What needs to be done — Below are some records. Write out the line that contains "Task: Open Monetize in sidebar" and all lines after it, exactly, but not the pictures.

Segment Start: Data section

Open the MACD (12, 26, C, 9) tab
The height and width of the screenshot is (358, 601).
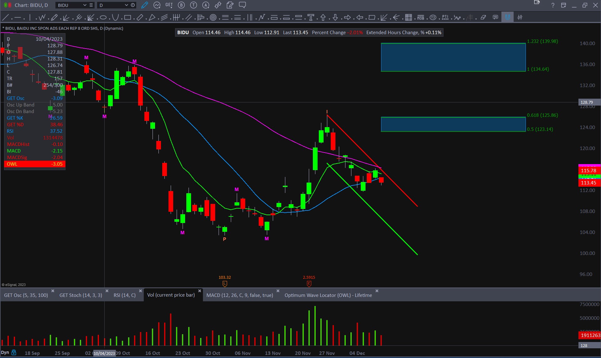[240, 295]
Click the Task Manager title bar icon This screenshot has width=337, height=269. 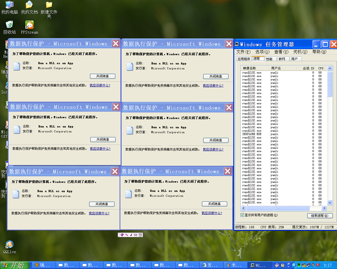[x=237, y=44]
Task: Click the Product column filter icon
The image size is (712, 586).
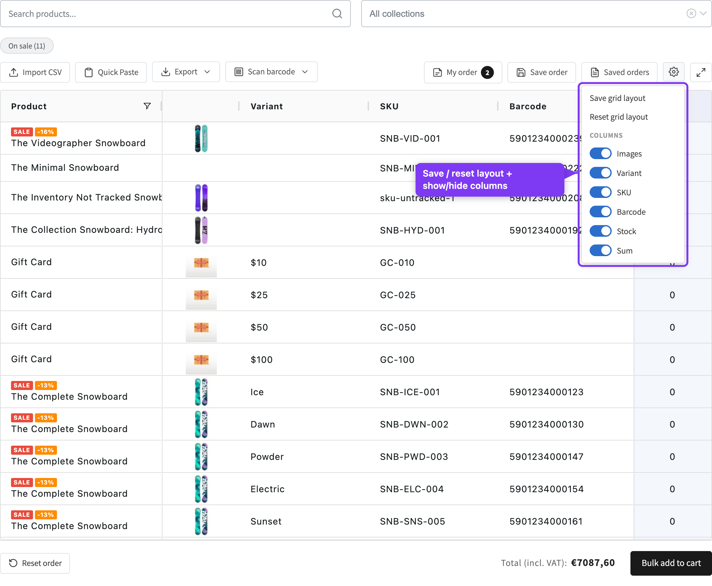Action: [x=147, y=106]
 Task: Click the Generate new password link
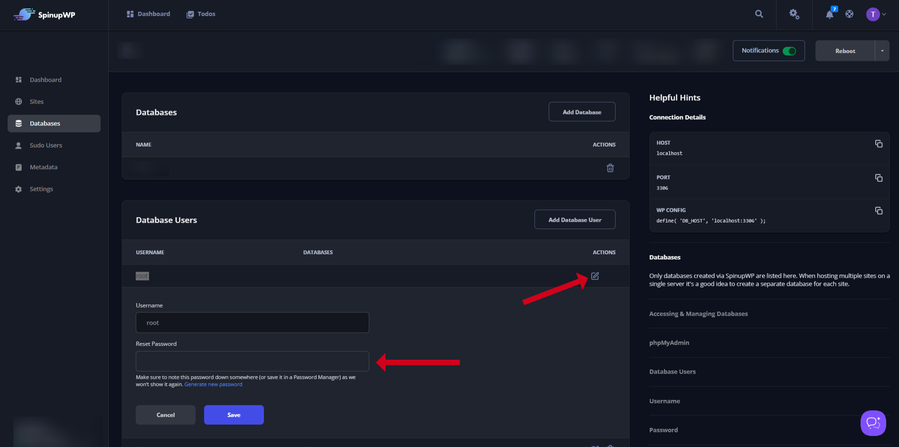coord(213,384)
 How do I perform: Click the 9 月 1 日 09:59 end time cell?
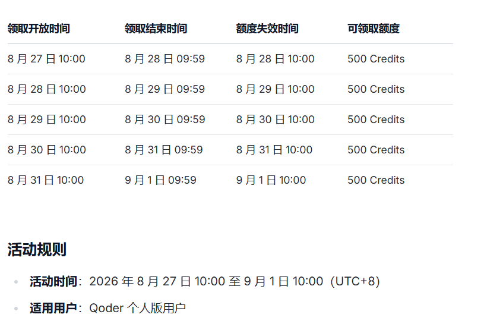[x=160, y=180]
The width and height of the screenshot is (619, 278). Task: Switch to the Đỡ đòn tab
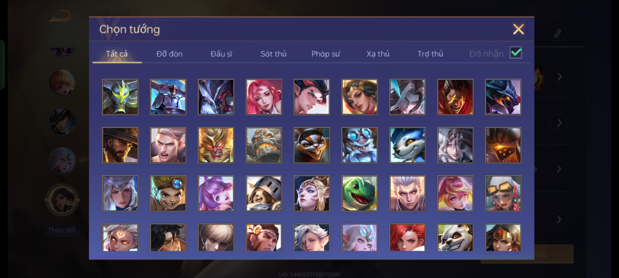pos(169,54)
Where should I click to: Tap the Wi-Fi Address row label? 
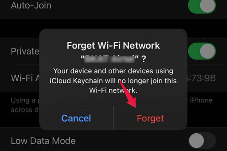[25, 78]
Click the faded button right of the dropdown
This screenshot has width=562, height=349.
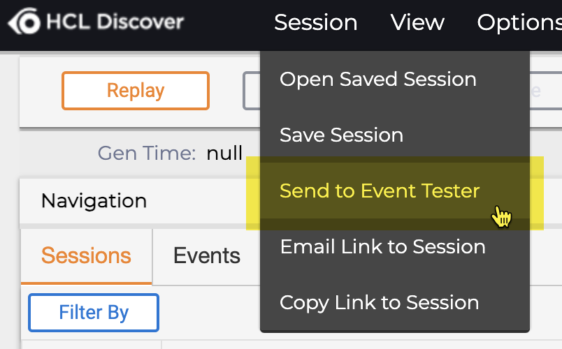[x=535, y=91]
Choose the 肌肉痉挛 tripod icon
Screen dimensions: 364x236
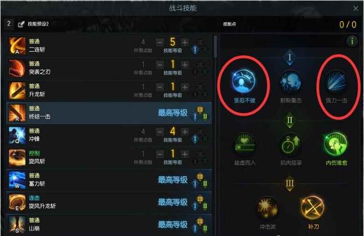pyautogui.click(x=290, y=144)
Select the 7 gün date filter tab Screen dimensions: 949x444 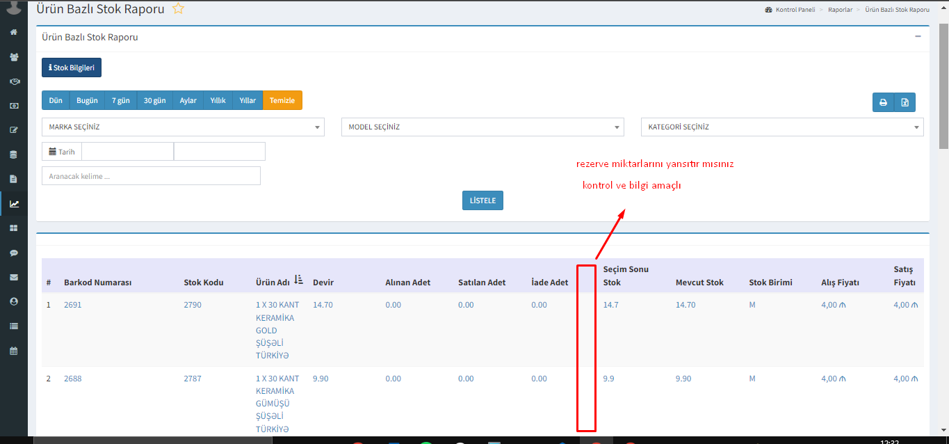point(120,100)
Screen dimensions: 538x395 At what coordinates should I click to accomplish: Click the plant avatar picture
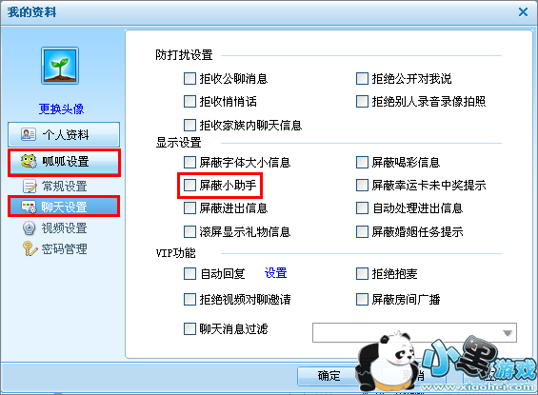click(x=60, y=66)
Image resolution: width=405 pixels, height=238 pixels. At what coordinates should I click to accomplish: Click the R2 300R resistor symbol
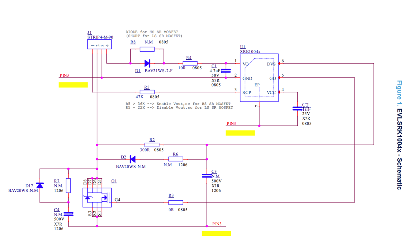(x=152, y=145)
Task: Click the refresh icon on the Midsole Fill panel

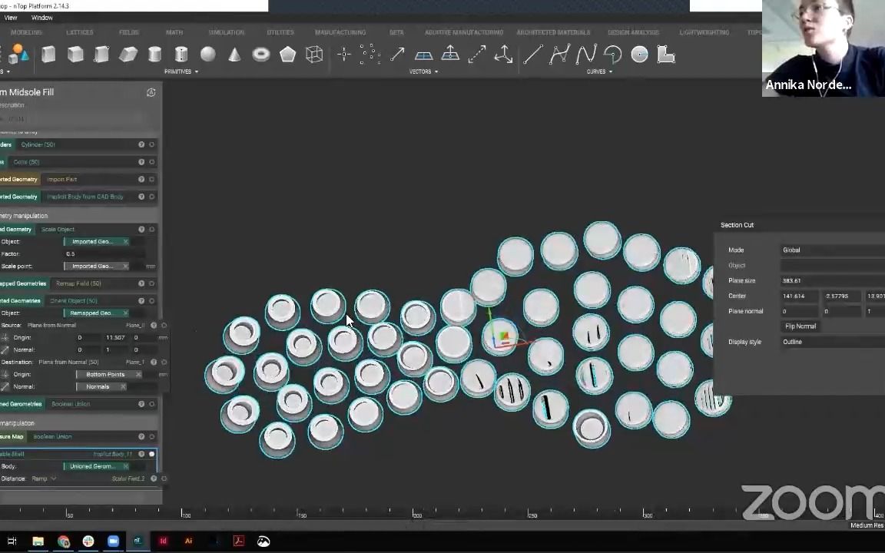Action: 151,91
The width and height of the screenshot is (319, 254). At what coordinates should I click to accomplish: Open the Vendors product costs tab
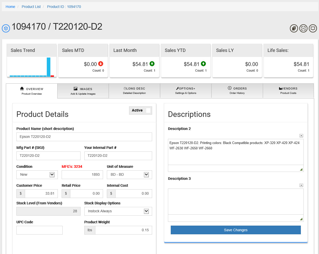point(288,91)
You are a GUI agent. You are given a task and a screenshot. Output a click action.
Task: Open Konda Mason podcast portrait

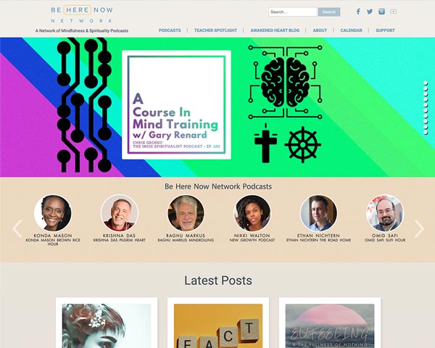[x=53, y=213]
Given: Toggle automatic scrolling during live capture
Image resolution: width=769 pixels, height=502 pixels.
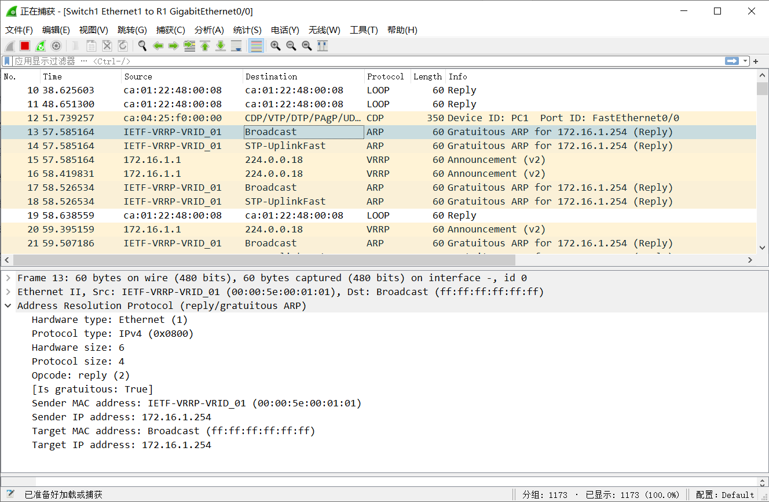Looking at the screenshot, I should tap(237, 46).
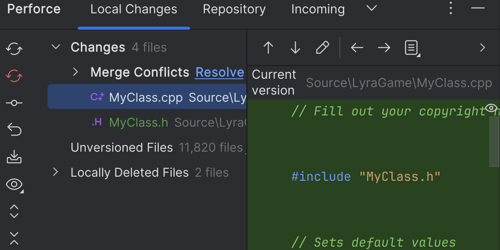
Task: Toggle the eye icon in the diff editor
Action: [492, 109]
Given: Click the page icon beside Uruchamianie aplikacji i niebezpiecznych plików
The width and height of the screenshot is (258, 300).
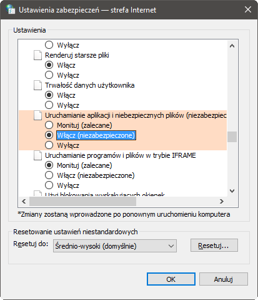Looking at the screenshot, I should click(x=37, y=115).
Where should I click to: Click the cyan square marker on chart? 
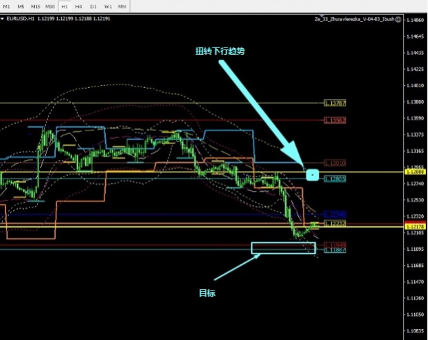tap(313, 174)
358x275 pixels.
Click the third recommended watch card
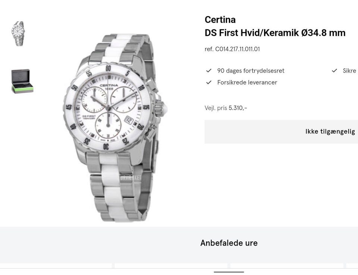point(287,266)
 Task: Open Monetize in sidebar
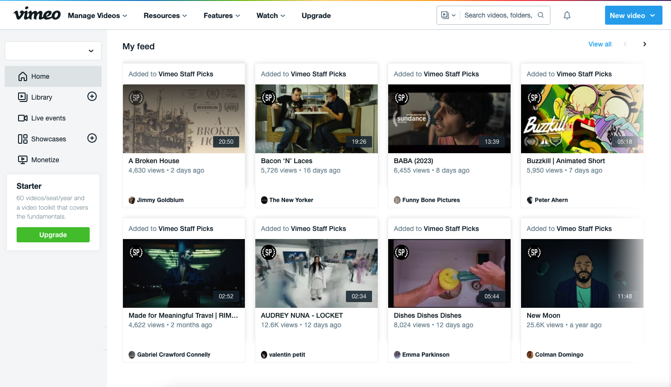(45, 160)
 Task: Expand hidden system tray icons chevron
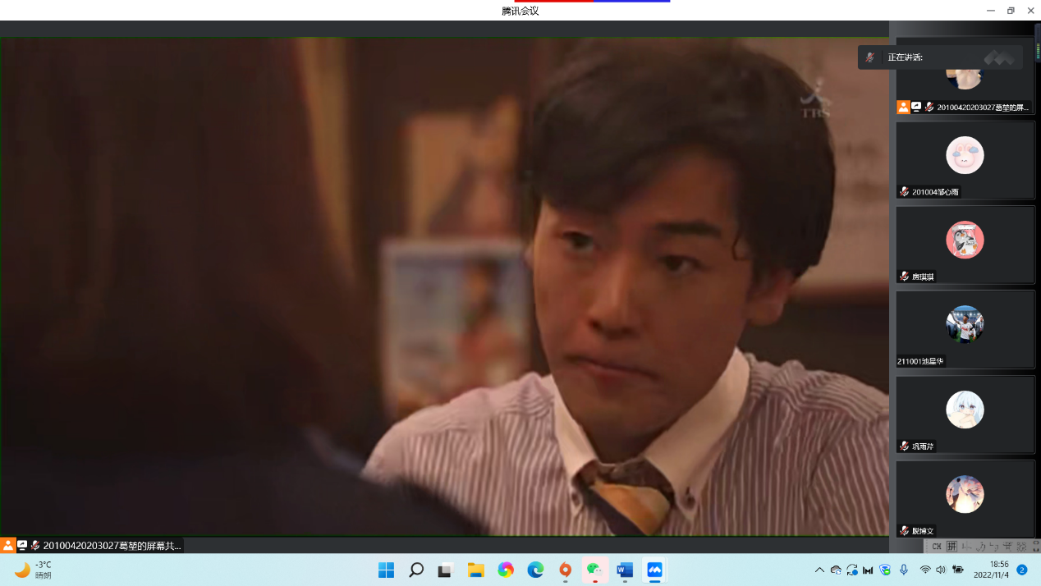click(819, 570)
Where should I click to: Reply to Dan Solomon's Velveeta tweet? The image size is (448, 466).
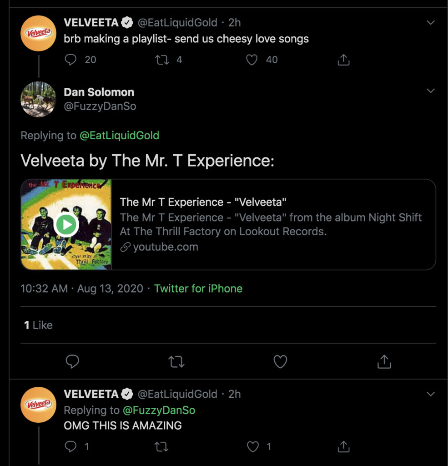pyautogui.click(x=72, y=362)
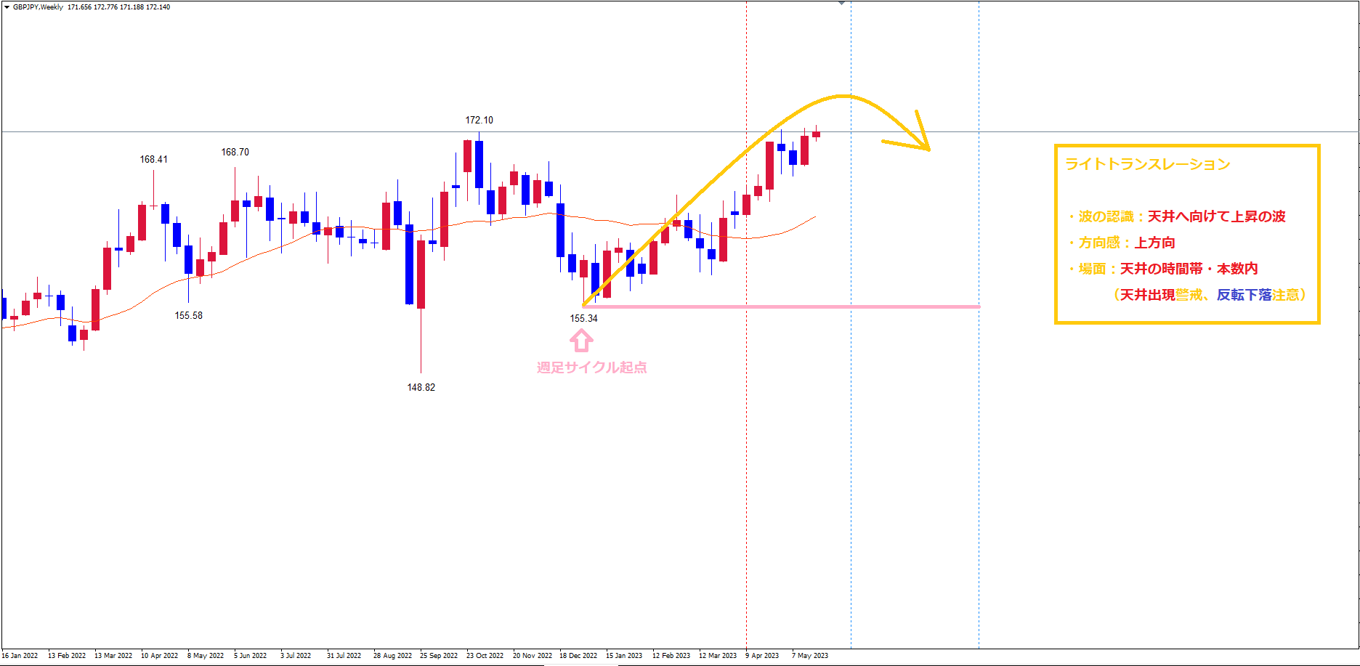Viewport: 1360px width, 666px height.
Task: Click the 週足サイクル起点 pink text label
Action: click(591, 367)
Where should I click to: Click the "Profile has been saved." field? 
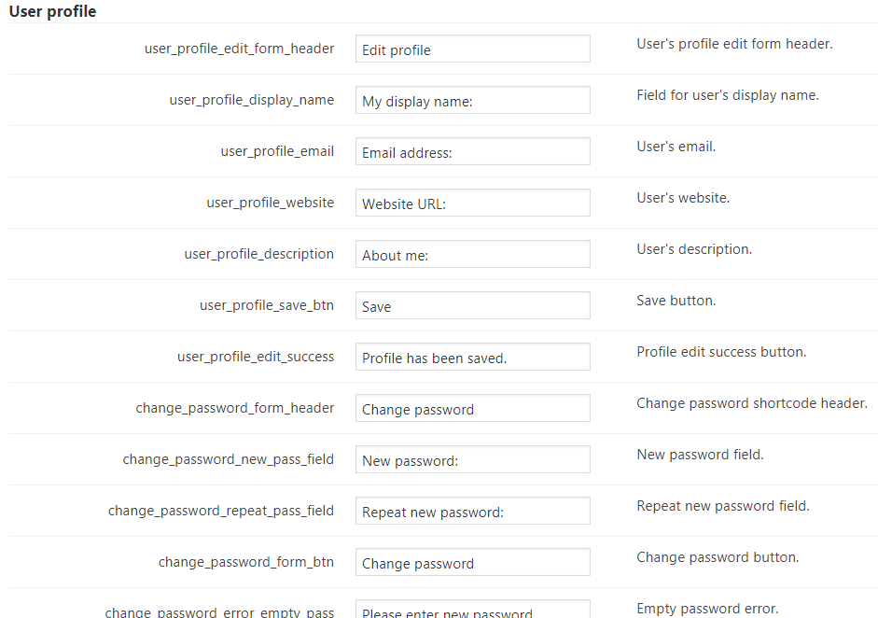point(472,358)
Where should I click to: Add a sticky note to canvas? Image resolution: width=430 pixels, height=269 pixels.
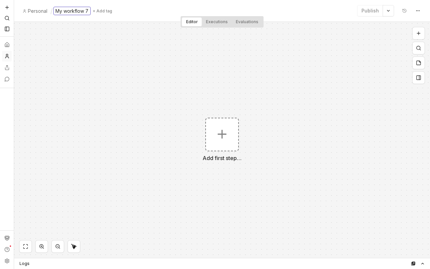[418, 63]
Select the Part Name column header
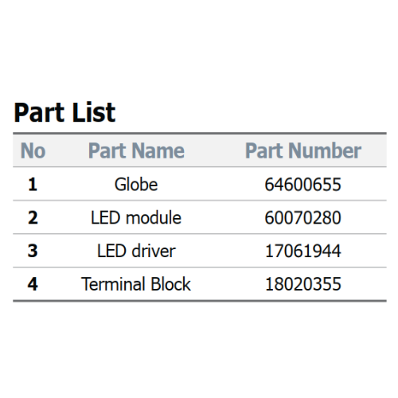 coord(136,150)
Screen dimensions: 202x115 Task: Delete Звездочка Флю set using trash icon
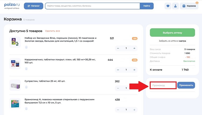(x=26, y=47)
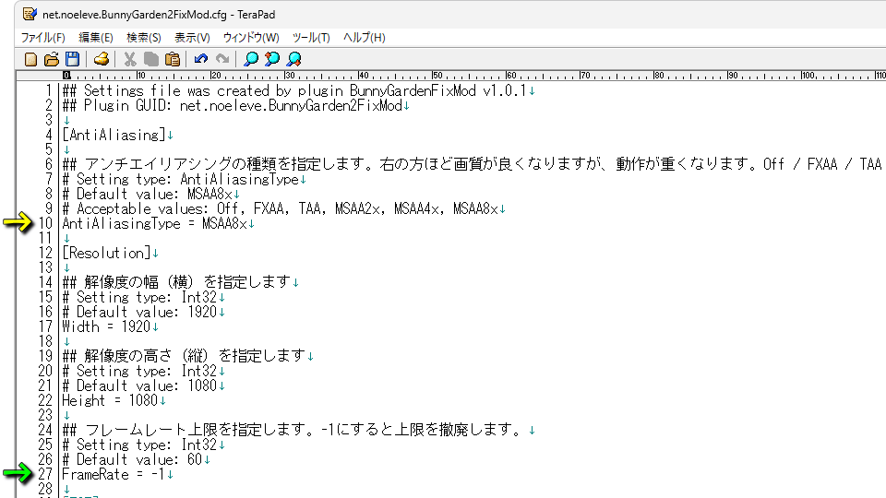Click the Cut scissors icon
Image resolution: width=886 pixels, height=498 pixels.
(x=130, y=59)
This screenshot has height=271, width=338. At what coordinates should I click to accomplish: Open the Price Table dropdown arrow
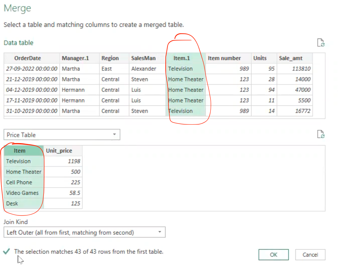(115, 134)
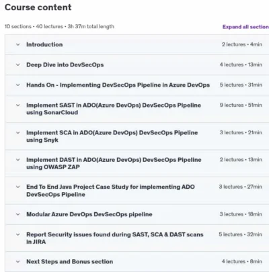Expand the SAST using SonarCloud section chevron
Viewport: 269px width, 272px height.
coord(18,105)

Segment End: Data section

Exercise result —
 Task: Open Monetize in sidebar
(45, 160)
 Task: Expand hidden system tray icons chevron
click(819, 570)
Where should I click to: Reply to Dan Solomon's Velveeta tweet? The image size is (448, 466).
pyautogui.click(x=72, y=362)
Viewport: 1360px width, 666px height.
Task: Click the 週足サイクル起点 pink text label
Action: click(591, 367)
Where should I click to: Click the "Profile has been saved." field? 
point(472,358)
Where should I click to: Add a sticky note to canvas? Image resolution: width=430 pixels, height=269 pixels.
[418, 63]
Select the Part Name column header
 coord(136,150)
Screen dimensions: 202x115 Task: Delete Звездочка Флю set using trash icon
(x=26, y=47)
Click the Cut scissors icon
Image resolution: width=886 pixels, height=498 pixels.
(x=130, y=59)
This screenshot has height=271, width=338. At what coordinates should I click to accomplish: Open the Price Table dropdown arrow
(115, 134)
Expand the SAST using SonarCloud section chevron
Viewport: 269px width, 272px height.
coord(18,105)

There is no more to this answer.